* **PROBLEM TO WORK ON**:
Extract the full text of the page about sharing the holiday spirit below, reproducing it word for word.

* **PAGE EXCERPT**:
----------

Sharing the Spirit of the Holidays

“The manner of giving is worth more than the gift.”—Pierre Corneille, French poet

It’s the time of year when many families’ calendars are chock-full of holiday celebrations. From Thanksgiving to Christmas to Hanukkah, ‘tis the season” for celebrating. It’s easy for parents get caught up in the hustle and bustle of the holiday season, but try to make an effort to pay special attention to how your kids and others around you are getting (or not getting) into the spirit. Be sensitive to those who are grieving or going through major changes. No matter what people think of the upcoming holidays, do small things that spread a bit of cheer.

Tips for . . .

Do What Makes You Happy this Holiday Season. Prepare for the holidays with the activities you and your family enjoy best. Some families love going to a holiday concert. Others enjoy making holiday goodies. Others enjoy making gifts to give. Do what suits you!

Be a Big Kid. Remember the things that you got you into the holiday spirit as a child. Was it a specific song? Or might there be an old, neglected tradition that you can resurrect or add a new twist to?

Ask your kids what they enjoy best about getting ready for (and celebrating) the holidays: Incorporate those things into your holiday planning. Get ideas for planning special occasions here.

Learn about other traditions around you. Are there other cultures or religions in your community that celebrate holidays in unique ways? Does your child have a friend who celebrates a different holiday than he or she does? Extend your holiday cheer to families outside of your normal realm of contact.

Download Tips: What to Do when You Don’t Celebrate Christmas >

• Young children get into the holiday spirit more when they have predictable routines and get enough rest. Strive to maintain your everyday routines during the holiday season.

• Find small, meaningful ways that kids can do their own part for the upcoming holidays. Some families make sugar cookies and let young children decorate them any way they wish. Others create holiday traditions that children can take the lead, such as announcing that a dinner is ready.

----------

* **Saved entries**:
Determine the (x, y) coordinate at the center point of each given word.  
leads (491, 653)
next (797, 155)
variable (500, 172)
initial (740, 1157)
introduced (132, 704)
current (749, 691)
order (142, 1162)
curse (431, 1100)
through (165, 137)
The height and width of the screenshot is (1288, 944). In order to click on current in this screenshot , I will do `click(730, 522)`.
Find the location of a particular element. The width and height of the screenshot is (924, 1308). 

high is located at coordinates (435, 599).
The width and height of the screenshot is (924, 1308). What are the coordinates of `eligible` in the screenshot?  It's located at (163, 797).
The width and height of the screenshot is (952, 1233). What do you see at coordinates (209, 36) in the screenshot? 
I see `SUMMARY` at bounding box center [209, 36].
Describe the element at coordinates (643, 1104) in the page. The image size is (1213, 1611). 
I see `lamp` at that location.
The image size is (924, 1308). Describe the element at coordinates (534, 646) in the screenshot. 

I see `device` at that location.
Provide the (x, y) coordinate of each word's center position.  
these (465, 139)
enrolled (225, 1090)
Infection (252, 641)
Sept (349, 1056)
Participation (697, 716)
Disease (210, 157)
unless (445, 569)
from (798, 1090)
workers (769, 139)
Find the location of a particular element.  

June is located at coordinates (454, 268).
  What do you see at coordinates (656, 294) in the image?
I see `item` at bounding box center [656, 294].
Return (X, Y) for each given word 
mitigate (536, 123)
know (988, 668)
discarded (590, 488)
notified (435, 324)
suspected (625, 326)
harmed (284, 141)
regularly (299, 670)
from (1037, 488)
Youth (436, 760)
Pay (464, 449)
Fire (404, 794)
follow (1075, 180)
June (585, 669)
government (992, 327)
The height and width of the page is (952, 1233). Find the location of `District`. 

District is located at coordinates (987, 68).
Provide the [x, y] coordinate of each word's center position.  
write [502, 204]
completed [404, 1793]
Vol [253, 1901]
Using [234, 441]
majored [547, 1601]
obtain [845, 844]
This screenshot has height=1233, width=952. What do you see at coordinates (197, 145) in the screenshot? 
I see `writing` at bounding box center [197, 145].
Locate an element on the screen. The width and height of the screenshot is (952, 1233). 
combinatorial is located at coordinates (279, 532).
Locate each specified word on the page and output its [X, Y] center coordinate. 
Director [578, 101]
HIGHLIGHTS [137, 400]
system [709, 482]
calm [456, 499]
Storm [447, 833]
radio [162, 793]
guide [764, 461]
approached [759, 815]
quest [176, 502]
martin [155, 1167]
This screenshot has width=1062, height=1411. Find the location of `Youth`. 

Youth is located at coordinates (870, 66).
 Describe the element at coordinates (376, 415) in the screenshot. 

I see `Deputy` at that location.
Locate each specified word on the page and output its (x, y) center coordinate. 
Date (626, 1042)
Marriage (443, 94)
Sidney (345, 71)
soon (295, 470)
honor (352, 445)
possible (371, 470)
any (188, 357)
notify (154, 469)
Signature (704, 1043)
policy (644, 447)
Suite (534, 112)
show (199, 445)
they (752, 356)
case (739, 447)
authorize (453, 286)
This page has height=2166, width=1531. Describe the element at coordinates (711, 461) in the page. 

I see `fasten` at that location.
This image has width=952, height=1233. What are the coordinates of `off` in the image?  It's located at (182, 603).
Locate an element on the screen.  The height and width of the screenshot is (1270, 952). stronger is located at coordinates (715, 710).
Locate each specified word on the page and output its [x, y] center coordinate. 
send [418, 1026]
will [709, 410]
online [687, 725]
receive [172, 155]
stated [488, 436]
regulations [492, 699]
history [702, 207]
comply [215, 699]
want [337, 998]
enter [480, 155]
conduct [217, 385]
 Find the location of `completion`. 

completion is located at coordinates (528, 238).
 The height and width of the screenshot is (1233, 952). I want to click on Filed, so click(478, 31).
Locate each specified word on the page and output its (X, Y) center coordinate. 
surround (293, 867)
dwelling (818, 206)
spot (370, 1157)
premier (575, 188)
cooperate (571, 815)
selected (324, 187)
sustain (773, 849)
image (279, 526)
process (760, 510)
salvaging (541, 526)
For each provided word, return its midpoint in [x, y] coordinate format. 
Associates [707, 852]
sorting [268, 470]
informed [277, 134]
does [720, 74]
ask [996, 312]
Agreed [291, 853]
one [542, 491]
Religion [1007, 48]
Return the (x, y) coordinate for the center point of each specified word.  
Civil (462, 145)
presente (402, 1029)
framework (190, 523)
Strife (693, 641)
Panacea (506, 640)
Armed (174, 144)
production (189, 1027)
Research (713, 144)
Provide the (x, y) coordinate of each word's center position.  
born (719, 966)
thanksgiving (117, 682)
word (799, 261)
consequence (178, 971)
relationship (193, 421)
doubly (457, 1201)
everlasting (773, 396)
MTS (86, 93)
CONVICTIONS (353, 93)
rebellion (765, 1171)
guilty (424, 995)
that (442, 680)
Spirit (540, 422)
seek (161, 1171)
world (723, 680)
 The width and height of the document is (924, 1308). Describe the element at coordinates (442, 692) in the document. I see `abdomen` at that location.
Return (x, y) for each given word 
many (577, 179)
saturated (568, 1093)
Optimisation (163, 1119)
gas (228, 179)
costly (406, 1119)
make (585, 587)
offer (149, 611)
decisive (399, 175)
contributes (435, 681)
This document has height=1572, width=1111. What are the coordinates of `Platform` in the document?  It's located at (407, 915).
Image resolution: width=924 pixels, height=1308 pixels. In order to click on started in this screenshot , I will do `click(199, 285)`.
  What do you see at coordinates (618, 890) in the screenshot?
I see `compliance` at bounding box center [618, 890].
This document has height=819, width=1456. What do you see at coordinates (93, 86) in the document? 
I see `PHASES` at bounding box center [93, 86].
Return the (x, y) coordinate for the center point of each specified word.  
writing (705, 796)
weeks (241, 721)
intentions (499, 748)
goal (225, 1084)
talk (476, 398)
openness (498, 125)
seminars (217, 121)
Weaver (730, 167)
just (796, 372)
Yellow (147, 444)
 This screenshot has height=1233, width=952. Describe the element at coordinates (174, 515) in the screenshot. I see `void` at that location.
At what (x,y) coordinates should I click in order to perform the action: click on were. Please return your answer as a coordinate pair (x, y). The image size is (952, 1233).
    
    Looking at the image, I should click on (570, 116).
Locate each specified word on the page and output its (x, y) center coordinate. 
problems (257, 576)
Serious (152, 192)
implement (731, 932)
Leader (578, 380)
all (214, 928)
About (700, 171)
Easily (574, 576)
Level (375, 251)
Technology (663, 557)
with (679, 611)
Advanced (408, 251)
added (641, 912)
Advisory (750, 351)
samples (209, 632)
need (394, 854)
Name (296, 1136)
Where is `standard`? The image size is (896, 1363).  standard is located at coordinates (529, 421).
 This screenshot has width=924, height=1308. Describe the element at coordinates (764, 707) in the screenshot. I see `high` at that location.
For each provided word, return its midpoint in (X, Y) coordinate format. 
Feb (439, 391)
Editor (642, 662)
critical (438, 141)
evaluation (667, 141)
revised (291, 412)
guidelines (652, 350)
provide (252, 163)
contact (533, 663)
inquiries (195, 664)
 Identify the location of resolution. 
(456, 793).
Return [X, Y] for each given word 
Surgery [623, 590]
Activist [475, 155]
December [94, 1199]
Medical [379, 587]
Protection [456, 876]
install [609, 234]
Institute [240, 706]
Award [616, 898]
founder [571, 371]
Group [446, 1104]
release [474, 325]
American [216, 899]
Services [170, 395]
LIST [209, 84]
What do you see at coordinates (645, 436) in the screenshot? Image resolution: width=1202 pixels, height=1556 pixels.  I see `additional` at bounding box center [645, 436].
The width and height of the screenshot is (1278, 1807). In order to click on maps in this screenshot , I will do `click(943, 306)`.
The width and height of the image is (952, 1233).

----------

* **ANSWER TO THE PROBLEM**:
Sharing the Spirit of the Holidays

“The manner of giving is worth more than the gift.”—Pierre Corneille, French poet

It’s the time of year when many families’ calendars are chock-full of holiday celebrations. From Thanksgiving to Christmas to Hanukkah, ‘tis the season” for celebrating. It’s easy for parents get caught up in the hustle and bustle of the holiday season, but try to make an effort to pay special attention to how your kids and others around you are getting (or not getting) into the spirit. Be sensitive to those who are grieving or going through major changes. No matter what people think of the upcoming holidays, do small things that spread a bit of cheer.

Tips for . . .

Do What Makes You Happy this Holiday Season. Prepare for the holidays with the activities you and your family enjoy best. Some families love going to a holiday concert. Others enjoy making holiday goodies. Others enjoy making gifts to give. Do what suits you!

Be a Big Kid. Remember the things that you got you into the holiday spirit as a child. Was it a specific song? Or might there be an old, neglected tradition that you can resurrect or add a new twist to?

Ask your kids what they enjoy best about getting ready for (and celebrating) the holidays: Incorporate those things into your holiday planning. Get ideas for planning special occasions here.

Learn about other traditions around you. Are there other cultures or religions in your community that celebrate holidays in unique ways? Does your child have a friend who celebrates a different holiday than he or she does? Extend your holiday cheer to families outside of your normal realm of contact.

Download Tips: What to Do when You Don’t Celebrate Christmas >

• Young children get into the holiday spirit more when they have predictable routines and get enough rest. Strive to maintain your everyday routines during the holiday season.

• Find small, meaningful ways that kids can do their own part for the upcoming holidays. Some families make sugar cookies and let young children decorate them any way they wish. Others create holiday traditions that children can take the lead, such as announcing that a dinner is ready.